Соответственно, если общество порождает организованную преступность, то чтобы защитить личность от мафиозного рабства государство обязано либо узаконить принцип коллективной вины и ответственности «на полную катушку» участников коллективной преступной деятельности, освободив органы охраны правопорядка и суды от обременительной процедуры определения «доли вины» каждого из соучастников преступления [139]; либо — хотя бы в кризисные периоды — допускать работу спецслужб в командно-оперативном режиме по целесообразности, включая и применение оружия на поражение без предупреждения; либо сочетать и то, и другое. Т.е. именно «полицейское государство» способно пресечь мафиозную деятельность, если само общество порождает организованную преступность [140].

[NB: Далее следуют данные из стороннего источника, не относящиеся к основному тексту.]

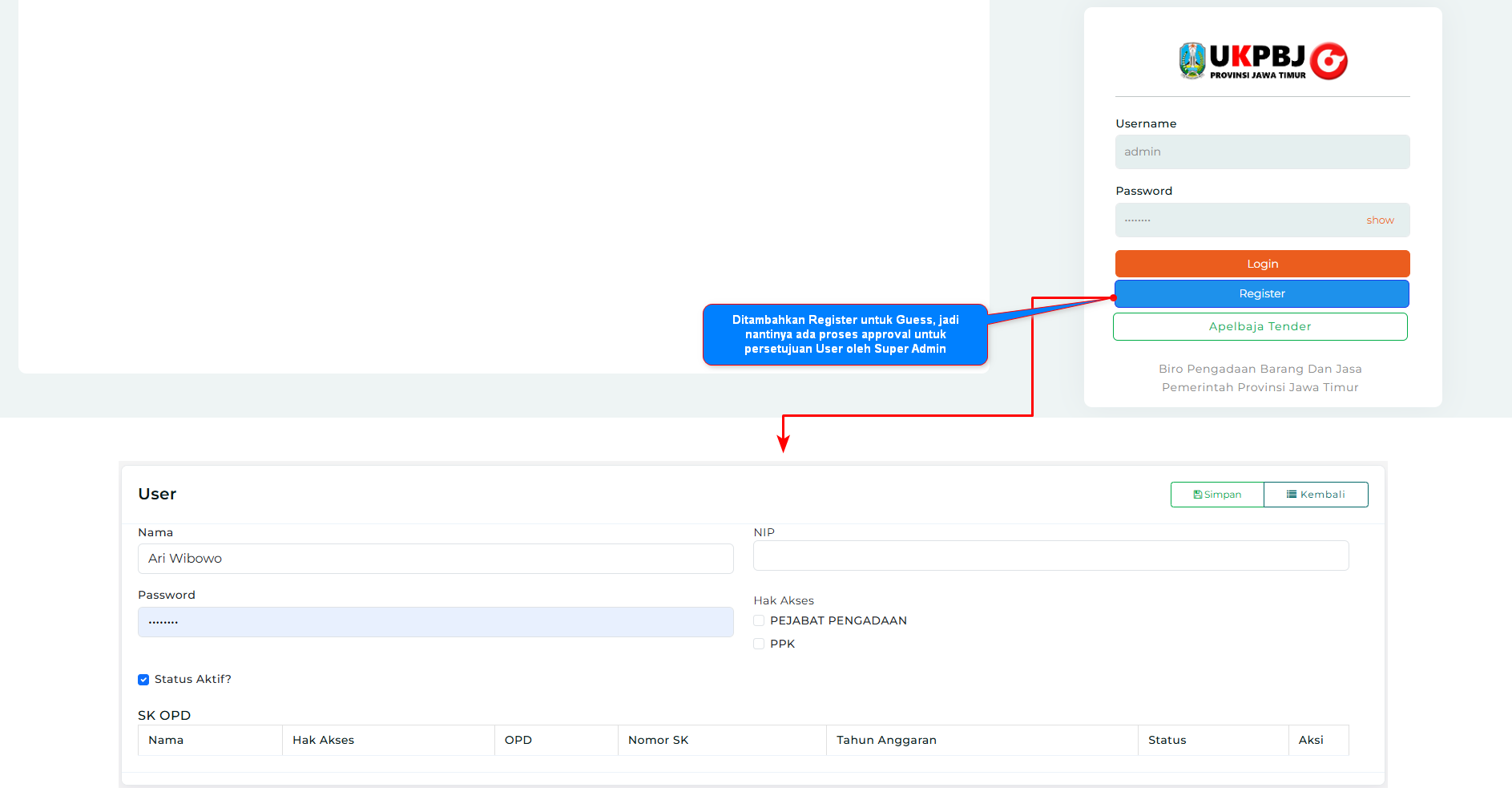The width and height of the screenshot is (1512, 804).
Task: Click into the NIP input box
Action: click(1050, 556)
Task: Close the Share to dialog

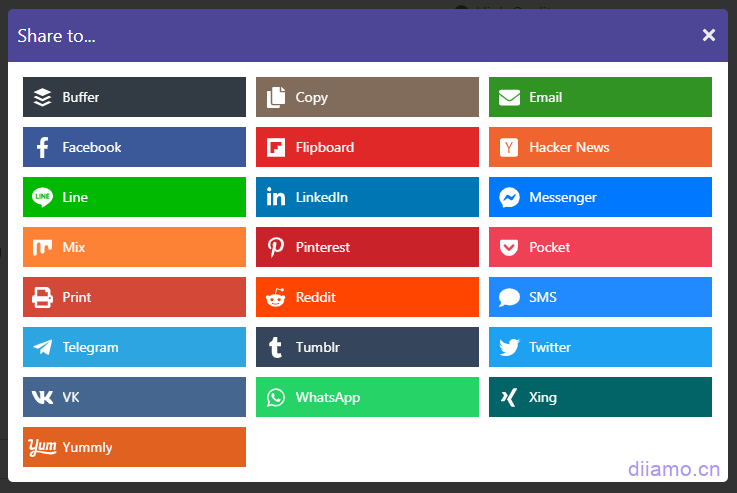Action: pos(709,35)
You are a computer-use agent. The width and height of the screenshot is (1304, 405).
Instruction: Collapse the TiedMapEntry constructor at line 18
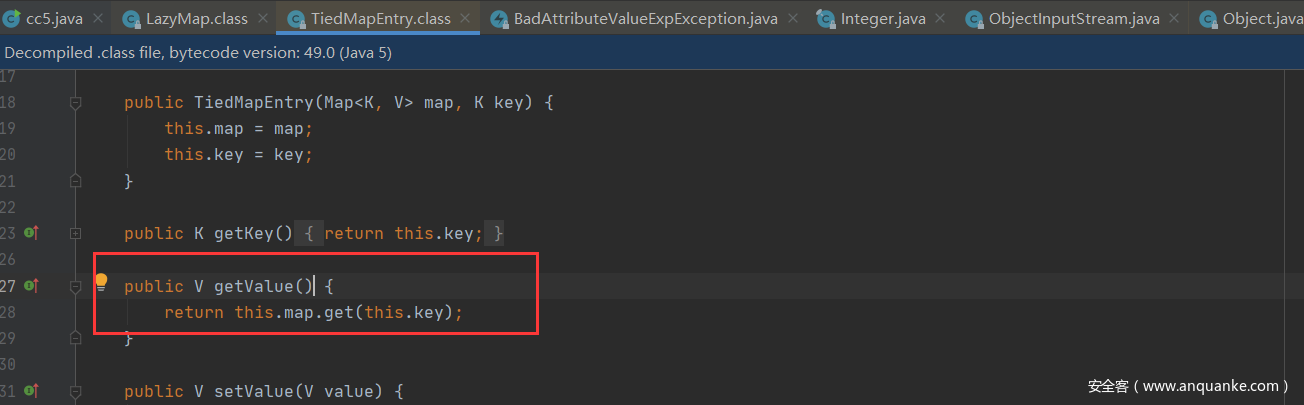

Исторический опыт Италии говорит именно об этом: режим Б.Муссолини без избыточных юридических формальностей в короткие сроки если и не искоренил мафию, то свёл её активность к редким единичным проявлениям на всей территории Италии; а буржуазная демократия, приняв Италию под свою власть по завершении второй мировой войны ХХ века, возродила в ней мафию как реальную общественную силу, срослась с нею, после чего непрерывно и бесперспективно “борется” с мафией на протяжении нескольких десятилетий.